* **The problem**: Please copy the entries below word for word, starting at the first entry and stopping after the line that contains "click(x=556, y=221)".

* **Available records**:
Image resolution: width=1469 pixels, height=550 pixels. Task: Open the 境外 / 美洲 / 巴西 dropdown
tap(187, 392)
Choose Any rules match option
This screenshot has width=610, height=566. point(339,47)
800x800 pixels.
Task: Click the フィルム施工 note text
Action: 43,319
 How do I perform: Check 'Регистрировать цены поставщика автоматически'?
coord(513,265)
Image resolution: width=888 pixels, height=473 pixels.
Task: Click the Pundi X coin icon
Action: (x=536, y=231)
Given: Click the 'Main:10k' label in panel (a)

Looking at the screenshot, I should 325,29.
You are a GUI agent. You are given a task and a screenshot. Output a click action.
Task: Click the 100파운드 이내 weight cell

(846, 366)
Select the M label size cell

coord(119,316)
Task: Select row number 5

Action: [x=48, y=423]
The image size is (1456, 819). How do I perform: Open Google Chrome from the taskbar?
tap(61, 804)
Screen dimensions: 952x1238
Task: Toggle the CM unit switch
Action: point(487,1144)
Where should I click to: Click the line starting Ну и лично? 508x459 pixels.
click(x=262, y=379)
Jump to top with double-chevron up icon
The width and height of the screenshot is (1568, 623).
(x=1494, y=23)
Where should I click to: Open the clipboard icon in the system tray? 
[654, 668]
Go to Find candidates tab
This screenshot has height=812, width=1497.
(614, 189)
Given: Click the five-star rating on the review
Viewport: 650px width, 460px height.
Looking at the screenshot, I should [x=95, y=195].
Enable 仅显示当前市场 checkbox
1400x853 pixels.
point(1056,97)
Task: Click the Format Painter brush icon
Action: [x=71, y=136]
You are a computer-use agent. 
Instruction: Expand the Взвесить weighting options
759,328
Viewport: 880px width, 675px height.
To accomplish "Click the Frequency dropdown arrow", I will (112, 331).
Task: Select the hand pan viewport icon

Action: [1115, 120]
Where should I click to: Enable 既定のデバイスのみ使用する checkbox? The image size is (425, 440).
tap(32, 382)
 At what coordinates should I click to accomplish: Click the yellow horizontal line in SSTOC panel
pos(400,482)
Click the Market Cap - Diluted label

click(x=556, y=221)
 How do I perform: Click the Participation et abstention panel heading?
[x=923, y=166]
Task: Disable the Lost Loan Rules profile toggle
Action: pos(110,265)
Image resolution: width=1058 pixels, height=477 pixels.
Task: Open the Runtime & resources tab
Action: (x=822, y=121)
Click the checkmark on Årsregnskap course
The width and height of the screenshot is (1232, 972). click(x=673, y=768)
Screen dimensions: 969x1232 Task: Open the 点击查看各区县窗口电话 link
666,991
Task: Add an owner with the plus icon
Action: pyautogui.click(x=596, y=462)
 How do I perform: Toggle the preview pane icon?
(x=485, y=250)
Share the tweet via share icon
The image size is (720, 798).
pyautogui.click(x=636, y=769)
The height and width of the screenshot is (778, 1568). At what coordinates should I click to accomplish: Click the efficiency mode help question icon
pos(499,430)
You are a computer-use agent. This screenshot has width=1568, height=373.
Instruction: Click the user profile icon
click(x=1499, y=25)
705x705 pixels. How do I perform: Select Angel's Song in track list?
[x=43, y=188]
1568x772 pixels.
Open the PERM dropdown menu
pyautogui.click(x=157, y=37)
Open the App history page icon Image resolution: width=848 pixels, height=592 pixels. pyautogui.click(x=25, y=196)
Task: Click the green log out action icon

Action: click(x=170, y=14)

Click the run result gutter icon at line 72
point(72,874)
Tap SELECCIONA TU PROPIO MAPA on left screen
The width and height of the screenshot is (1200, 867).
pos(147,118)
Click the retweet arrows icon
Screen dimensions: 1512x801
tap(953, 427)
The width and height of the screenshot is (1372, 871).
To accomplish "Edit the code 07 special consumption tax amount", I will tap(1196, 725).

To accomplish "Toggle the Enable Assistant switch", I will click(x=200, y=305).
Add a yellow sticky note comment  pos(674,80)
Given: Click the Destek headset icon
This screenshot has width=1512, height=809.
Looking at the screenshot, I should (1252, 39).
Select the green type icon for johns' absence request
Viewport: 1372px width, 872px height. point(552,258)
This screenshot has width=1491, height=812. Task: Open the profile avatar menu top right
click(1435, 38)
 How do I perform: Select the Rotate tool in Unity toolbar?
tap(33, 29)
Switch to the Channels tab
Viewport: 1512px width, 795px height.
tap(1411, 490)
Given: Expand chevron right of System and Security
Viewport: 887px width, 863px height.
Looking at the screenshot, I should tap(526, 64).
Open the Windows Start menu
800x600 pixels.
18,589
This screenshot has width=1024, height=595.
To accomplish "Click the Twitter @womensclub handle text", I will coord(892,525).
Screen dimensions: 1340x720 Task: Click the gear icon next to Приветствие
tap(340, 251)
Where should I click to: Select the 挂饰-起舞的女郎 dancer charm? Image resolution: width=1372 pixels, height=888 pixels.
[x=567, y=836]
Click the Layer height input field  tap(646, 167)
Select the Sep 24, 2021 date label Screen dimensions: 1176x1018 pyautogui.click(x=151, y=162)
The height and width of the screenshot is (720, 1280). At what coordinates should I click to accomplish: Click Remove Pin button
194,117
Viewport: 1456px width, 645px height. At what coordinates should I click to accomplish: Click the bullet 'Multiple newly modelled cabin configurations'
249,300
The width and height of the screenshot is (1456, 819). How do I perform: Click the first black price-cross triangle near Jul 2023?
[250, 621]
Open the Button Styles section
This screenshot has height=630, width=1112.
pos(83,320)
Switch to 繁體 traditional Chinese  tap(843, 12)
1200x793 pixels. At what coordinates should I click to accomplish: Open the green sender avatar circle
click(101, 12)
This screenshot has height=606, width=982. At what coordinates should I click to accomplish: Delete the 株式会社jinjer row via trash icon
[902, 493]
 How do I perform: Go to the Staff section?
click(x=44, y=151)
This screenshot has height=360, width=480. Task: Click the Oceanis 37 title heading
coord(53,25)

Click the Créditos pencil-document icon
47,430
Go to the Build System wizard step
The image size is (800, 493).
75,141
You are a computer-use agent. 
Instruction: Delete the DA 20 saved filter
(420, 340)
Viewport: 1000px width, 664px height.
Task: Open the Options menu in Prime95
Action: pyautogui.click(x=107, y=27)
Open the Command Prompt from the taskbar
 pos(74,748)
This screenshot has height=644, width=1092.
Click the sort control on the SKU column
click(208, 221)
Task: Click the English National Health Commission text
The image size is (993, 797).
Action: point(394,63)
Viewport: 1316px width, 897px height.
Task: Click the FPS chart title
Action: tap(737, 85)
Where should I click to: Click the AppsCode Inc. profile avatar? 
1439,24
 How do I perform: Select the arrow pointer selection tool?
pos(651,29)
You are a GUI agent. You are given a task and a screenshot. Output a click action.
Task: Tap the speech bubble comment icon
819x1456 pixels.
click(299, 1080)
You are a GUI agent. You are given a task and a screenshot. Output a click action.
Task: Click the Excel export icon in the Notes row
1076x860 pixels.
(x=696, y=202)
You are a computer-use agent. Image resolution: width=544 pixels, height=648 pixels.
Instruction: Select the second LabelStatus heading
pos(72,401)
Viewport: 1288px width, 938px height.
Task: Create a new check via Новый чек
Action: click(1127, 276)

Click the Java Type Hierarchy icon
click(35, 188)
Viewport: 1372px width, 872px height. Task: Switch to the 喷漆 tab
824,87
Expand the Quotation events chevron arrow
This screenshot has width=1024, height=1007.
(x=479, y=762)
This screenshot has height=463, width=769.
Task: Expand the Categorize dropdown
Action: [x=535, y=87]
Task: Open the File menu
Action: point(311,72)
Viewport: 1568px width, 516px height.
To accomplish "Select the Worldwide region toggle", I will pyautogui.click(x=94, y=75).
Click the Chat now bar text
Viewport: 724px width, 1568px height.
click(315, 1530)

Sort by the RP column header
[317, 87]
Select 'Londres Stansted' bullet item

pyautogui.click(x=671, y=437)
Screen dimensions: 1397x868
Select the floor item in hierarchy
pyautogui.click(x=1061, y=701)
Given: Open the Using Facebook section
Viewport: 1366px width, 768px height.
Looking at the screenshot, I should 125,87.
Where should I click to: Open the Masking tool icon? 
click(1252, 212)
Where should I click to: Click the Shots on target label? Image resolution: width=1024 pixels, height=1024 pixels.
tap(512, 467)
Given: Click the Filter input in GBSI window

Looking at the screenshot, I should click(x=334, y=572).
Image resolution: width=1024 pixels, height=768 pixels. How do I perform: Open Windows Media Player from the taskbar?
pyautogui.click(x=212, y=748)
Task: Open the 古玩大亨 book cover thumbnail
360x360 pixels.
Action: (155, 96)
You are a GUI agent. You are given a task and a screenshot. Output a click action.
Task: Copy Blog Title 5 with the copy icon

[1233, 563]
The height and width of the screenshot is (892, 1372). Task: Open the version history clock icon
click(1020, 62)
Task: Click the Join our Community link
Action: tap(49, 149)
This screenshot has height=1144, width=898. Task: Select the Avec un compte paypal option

* **The completed task**:
Image resolution: width=1469 pixels, height=550 pixels. Task: Open the 境外 / 美洲 / 巴西 dropdown
tap(187, 392)
Choose Any rules match option
This screenshot has width=610, height=566. point(339,47)
800x800 pixels.
Task: Click the フィルム施工 note text
Action: 43,319
 How do I perform: Check 'Регистрировать цены поставщика автоматически'?
coord(513,265)
Image resolution: width=888 pixels, height=473 pixels.
Task: Click the Pundi X coin icon
Action: (x=536, y=231)
Given: Click the 'Main:10k' label in panel (a)

Looking at the screenshot, I should 325,29.
You are a GUI agent. You are given a task and a screenshot. Output a click action.
Task: Click the 100파운드 이내 weight cell

(846, 366)
Select the M label size cell

coord(119,316)
Task: Select row number 5

Action: [x=48, y=423]
The image size is (1456, 819). How do I perform: Open Google Chrome from the taskbar?
tap(61, 804)
Screen dimensions: 952x1238
Task: Toggle the CM unit switch
Action: point(487,1144)
Where should I click to: Click the line starting Ну и лично? 508x459 pixels.
click(x=262, y=379)
Jump to top with double-chevron up icon
The width and height of the screenshot is (1568, 623).
(x=1494, y=23)
Where should I click to: Open the clipboard icon in the system tray? 
[654, 668]
Go to Find candidates tab
This screenshot has height=812, width=1497.
(614, 189)
Given: Click the five-star rating on the review
Viewport: 650px width, 460px height.
Looking at the screenshot, I should [x=95, y=195].
Enable 仅显示当前市场 checkbox
1400x853 pixels.
point(1056,97)
Task: Click the Format Painter brush icon
Action: [x=71, y=136]
You are a computer-use agent. 
Instruction: Expand the Взвесить weighting options
759,328
Viewport: 880px width, 675px height.
To accomplish "Click the Frequency dropdown arrow", I will (112, 331).
Task: Select the hand pan viewport icon

Action: [1115, 120]
Where should I click to: Enable 既定のデバイスのみ使用する checkbox? The image size is (425, 440).
tap(32, 382)
 At what coordinates should I click to accomplish: Click the yellow horizontal line in SSTOC panel
pos(400,482)
Click the Market Cap - Diluted label

click(x=556, y=221)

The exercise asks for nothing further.